The agricultural trade is at a crossroads, quite literally. The state of American infrastructure—from our roads to our rails to our rivers—is something that should command the type of global market speculation typically reserved for the world’s great financial capitals. Why? Because this system, which starts at the farm gate and ends at the ports of our export partners, will dictate the future success of so many agricultural industries in the U.S.
Soybeans in particular have the most at stake as we discuss the state of our supply chain. The farmer leaders of the American Soybean Association (ASA) grow a crop that represents the most significant American agricultural export. In the 2014-2015 crop year, the U.S. will export a record 1.77 billion bushels of soybeans.
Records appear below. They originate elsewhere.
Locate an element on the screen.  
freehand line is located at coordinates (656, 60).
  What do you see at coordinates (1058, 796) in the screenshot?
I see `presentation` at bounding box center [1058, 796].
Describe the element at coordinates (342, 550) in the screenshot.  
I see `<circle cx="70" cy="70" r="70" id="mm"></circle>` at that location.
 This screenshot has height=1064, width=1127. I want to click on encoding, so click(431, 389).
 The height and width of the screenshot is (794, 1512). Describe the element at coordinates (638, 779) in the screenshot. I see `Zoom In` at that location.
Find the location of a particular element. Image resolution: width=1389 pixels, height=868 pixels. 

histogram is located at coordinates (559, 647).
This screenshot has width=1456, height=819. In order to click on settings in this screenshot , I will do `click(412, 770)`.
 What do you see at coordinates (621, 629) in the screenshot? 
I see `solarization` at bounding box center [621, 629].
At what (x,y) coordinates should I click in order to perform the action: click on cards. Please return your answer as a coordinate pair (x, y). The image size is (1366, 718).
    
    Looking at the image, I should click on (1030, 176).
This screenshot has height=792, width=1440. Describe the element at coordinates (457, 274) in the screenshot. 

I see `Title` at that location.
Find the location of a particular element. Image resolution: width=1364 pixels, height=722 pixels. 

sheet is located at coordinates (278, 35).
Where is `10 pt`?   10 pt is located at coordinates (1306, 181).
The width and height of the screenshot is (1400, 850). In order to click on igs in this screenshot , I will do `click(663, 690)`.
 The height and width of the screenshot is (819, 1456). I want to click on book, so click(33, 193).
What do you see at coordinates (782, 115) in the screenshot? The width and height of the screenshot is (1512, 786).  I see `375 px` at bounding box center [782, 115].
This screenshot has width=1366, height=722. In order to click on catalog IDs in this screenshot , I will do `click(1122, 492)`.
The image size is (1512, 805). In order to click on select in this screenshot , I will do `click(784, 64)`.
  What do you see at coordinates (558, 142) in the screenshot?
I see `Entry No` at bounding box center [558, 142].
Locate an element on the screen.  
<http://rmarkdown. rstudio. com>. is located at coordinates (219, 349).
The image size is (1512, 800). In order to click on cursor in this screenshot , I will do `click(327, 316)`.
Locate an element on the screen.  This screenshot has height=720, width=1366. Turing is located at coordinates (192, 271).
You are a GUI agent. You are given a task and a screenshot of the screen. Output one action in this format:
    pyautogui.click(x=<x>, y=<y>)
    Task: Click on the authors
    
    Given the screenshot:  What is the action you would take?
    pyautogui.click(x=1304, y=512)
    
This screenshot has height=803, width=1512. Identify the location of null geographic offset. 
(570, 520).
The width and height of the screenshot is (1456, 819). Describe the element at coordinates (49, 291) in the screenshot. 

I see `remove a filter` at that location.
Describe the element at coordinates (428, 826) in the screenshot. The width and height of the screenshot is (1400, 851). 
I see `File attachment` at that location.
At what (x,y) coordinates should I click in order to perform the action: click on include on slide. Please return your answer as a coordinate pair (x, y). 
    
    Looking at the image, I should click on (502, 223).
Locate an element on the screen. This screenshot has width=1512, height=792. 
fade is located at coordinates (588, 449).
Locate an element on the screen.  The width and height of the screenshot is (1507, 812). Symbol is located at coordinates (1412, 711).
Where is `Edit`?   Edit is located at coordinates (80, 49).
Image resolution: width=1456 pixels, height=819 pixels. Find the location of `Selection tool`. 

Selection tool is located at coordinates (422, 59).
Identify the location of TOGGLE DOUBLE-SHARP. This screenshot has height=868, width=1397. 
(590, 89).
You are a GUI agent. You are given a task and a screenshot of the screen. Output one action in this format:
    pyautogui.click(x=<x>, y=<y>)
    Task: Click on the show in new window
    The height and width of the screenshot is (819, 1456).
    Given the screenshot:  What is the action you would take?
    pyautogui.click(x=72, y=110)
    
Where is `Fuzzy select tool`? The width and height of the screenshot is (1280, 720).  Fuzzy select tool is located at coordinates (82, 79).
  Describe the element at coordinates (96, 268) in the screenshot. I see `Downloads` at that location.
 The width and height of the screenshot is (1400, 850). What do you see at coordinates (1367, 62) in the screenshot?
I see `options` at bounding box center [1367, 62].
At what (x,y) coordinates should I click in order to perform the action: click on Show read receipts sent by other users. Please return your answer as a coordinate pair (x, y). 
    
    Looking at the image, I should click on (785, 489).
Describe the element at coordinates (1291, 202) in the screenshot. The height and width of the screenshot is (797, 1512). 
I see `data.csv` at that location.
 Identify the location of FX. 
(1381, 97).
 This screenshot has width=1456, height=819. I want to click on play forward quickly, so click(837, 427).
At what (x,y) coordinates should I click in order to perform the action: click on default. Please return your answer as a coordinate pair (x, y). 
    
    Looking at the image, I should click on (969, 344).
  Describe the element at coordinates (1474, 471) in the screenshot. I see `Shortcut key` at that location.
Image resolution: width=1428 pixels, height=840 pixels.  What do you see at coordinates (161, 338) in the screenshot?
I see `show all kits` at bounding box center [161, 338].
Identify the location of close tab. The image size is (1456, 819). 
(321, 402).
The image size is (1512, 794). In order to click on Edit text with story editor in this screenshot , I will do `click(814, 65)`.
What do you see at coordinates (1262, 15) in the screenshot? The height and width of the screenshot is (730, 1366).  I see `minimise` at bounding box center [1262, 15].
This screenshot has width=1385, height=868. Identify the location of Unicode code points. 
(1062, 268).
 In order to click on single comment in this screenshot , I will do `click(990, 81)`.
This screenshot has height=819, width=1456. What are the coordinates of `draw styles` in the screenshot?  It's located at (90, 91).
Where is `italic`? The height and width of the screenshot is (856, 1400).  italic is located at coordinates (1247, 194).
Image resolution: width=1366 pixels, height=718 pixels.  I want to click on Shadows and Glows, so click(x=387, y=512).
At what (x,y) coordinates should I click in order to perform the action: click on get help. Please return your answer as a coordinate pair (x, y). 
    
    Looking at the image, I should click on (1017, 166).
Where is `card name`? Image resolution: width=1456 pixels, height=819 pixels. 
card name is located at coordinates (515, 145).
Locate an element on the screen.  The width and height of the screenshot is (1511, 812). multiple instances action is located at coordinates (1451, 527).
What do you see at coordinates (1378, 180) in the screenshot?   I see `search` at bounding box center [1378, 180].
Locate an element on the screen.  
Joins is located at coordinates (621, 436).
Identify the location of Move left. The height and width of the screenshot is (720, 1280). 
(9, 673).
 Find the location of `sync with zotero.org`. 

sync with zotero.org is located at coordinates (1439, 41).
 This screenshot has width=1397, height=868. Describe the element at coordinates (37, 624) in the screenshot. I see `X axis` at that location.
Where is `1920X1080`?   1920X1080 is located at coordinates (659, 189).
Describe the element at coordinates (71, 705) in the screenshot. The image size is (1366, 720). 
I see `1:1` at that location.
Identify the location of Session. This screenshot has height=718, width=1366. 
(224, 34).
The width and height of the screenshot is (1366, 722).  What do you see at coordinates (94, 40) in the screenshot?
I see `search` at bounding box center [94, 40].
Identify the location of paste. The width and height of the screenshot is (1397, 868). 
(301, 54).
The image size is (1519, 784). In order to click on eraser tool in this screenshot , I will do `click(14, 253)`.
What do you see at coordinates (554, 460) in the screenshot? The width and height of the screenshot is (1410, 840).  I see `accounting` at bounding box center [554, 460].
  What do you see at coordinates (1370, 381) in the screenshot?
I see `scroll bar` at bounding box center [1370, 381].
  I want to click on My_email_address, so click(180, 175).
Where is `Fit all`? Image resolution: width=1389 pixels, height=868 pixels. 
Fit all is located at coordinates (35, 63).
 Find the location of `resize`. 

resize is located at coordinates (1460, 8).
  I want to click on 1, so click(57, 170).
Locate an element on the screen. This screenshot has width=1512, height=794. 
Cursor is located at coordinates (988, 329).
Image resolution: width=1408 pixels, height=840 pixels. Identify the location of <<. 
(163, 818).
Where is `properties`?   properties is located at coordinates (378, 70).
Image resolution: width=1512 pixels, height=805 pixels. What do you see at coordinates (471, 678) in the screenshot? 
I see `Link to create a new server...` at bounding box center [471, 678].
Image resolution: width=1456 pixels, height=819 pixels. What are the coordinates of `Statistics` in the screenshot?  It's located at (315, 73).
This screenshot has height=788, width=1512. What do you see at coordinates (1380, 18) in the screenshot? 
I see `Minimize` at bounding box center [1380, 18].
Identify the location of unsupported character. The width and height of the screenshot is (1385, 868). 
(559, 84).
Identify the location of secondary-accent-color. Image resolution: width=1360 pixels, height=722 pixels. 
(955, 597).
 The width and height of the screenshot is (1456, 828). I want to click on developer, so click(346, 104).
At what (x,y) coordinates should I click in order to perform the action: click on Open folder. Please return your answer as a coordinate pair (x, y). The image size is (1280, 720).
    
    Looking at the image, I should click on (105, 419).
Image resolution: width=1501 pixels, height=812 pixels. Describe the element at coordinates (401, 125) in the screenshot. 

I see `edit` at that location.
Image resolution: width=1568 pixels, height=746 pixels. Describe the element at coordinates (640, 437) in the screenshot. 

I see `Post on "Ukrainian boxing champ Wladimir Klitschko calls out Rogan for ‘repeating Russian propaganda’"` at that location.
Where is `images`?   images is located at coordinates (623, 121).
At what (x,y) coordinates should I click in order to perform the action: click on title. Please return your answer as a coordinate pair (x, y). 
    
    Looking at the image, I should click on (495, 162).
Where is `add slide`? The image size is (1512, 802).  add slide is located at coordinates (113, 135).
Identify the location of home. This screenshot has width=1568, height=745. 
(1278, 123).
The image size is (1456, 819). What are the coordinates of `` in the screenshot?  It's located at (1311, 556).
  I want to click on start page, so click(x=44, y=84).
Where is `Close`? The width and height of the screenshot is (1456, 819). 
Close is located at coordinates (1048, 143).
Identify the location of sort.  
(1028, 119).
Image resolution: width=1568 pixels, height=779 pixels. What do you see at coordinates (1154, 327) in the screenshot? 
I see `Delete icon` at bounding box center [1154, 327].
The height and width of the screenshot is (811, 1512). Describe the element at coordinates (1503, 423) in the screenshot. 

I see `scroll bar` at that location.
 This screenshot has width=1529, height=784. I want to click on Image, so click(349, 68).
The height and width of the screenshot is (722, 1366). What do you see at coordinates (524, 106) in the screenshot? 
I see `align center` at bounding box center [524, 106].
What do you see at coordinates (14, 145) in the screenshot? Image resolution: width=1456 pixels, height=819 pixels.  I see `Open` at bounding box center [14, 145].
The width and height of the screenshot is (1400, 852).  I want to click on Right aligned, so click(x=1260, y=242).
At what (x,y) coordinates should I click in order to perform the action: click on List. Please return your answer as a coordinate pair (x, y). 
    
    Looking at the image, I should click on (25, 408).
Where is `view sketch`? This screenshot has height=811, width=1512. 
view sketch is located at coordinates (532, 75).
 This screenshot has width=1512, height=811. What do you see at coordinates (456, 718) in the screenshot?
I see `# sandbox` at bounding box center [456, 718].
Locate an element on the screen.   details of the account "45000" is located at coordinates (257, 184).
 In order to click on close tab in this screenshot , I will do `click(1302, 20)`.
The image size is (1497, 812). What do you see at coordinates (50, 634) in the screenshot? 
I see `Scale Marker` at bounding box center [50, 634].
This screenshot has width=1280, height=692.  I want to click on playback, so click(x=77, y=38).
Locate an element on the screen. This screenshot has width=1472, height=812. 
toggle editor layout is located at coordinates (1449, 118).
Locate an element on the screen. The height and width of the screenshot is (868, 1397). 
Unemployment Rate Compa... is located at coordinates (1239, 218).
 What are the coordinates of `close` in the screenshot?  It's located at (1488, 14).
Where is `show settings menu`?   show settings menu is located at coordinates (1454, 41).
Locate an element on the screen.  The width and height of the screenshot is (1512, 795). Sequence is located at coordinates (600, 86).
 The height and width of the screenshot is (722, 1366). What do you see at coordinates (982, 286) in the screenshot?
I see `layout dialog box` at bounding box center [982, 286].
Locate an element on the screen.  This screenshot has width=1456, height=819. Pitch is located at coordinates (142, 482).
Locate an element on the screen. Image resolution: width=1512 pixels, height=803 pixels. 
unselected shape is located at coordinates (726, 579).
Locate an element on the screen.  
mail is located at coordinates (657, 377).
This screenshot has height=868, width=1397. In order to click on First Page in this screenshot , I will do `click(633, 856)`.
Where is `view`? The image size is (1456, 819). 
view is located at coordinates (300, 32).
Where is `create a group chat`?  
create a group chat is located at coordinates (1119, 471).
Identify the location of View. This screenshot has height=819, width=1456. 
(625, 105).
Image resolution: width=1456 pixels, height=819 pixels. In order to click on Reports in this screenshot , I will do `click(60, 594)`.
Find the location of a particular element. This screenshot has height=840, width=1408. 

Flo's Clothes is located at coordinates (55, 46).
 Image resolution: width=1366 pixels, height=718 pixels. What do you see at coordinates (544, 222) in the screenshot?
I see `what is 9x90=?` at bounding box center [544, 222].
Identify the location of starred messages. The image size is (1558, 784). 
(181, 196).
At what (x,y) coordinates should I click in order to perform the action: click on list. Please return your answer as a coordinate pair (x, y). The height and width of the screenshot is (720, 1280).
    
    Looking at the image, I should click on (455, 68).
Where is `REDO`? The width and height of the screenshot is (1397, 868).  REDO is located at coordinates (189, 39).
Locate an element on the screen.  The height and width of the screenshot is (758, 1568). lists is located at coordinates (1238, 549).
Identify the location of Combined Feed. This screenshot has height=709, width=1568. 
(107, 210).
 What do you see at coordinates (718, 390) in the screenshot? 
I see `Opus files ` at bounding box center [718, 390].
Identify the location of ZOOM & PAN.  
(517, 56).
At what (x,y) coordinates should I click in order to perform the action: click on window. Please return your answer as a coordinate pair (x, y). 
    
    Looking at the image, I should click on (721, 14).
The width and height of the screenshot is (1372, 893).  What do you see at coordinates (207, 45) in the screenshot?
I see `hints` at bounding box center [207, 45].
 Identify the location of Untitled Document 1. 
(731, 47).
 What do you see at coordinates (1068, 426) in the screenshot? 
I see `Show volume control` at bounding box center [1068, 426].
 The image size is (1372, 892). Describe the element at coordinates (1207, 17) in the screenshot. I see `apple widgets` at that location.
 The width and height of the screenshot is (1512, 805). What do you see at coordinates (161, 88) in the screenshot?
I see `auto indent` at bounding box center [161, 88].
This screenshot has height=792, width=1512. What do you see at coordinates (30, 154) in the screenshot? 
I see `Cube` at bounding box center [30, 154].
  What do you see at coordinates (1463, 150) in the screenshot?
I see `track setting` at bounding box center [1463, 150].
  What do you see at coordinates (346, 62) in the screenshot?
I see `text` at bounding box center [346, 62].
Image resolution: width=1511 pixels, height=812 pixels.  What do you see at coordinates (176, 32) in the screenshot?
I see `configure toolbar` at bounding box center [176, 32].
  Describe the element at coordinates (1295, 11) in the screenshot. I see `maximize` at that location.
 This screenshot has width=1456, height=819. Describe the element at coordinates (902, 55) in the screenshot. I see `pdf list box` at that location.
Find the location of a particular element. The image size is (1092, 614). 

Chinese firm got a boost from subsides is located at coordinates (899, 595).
Currently, more than half of soybeans grown in the U.S. are exported, and the vast majority of those are headed for China. Considering the country’s main production areas in the Midwest, and central and northern Great Plains, most American soybeans are transported by barge down the Mississippi River to Gulf Coast export terminals near New Orleans.
A small part of our reliance on waterways transportation is born of geographic convenience, but the larger driver is the efficiency with which the barge transportation industry carries soybeans to market. Transportation via barge is by a large margin the most efficient and cost-effective transportation mode when compared with transportation of soybeans by rail and by truck.
To lend some perspective on the efficiency of moving product by barge when weighed against moving the same cargo by truck or by train, take the example of one standard 15-barge tow of soybeans. That 15-barge tow moves more than 787,000 bushels of soybeans, but it would take two 100-car trains or 870 large semitrailers to move the same volume of soybeans.
Speaking specifically of safety, moving products by rail and by truck represent a risk of 1.15 and .87 deaths per billion ton-miles, respectively, compared to a risk of only .01 for barge transport.
Barges are also clearly more fuel efficient from a miles-per-gallon perspective than rail and truck transportation, moving cargo 514 miles on 1 gallon of diesel fuel, compared to 202 miles for trains and 59 miles for trucks.
While these numbers should be enough as standalones to secure waterways transportation as the preferred and dominant mode of moving soybeans from point A to point B, there are several factors that have prevented this from truly taking hold.
…most American soybeans are transported by barge down the Mississippi River to Gulf Coast export terminals near New Orleans.
Until two years ago, the U.S. soybean industry was the global leader in both planted acres and exports of soybeans. Within the last 24 months, we have lost both of those titles to our South American competitors Brazil and Argentina. Even though the South American markets have eclipsed our domestic production and export capacity, U.S. soybeans still maintain a premium based on the ability to grow a high-quality soybean and deliver it more reliably with a smaller environmental impact than our competitors.
It is clear that the American waterways transportation network provides a significant portion of that competitive advantage for U.S. soybeans in global markets, especially relative to competitors in Brazil and Argentina. While South American markets can beat our production costs, we still enjoy a significant advantage over those markets on the cost to transport soybeans to foreign customers.
Illustrative of this advantage, analysis commissioned by the Soy Transportation Coalition (STC) looked last year at the costs of moving 1 ton of soybeans from an elevator in Davenport, Iowa, to a customer in China, and compared those costs to those of moving a ton of soybeans from Mato Grosso in the heart of Brazil’s soybean production region to the same customer in China. What STC found clearly underscored the advantages of the American infrastructure system. Overall, moving the cargo the entirety of the route from Iowa to China cost $85.20, a decided advantage over the price tag of $141.73 for the same cargo originating from Brazil.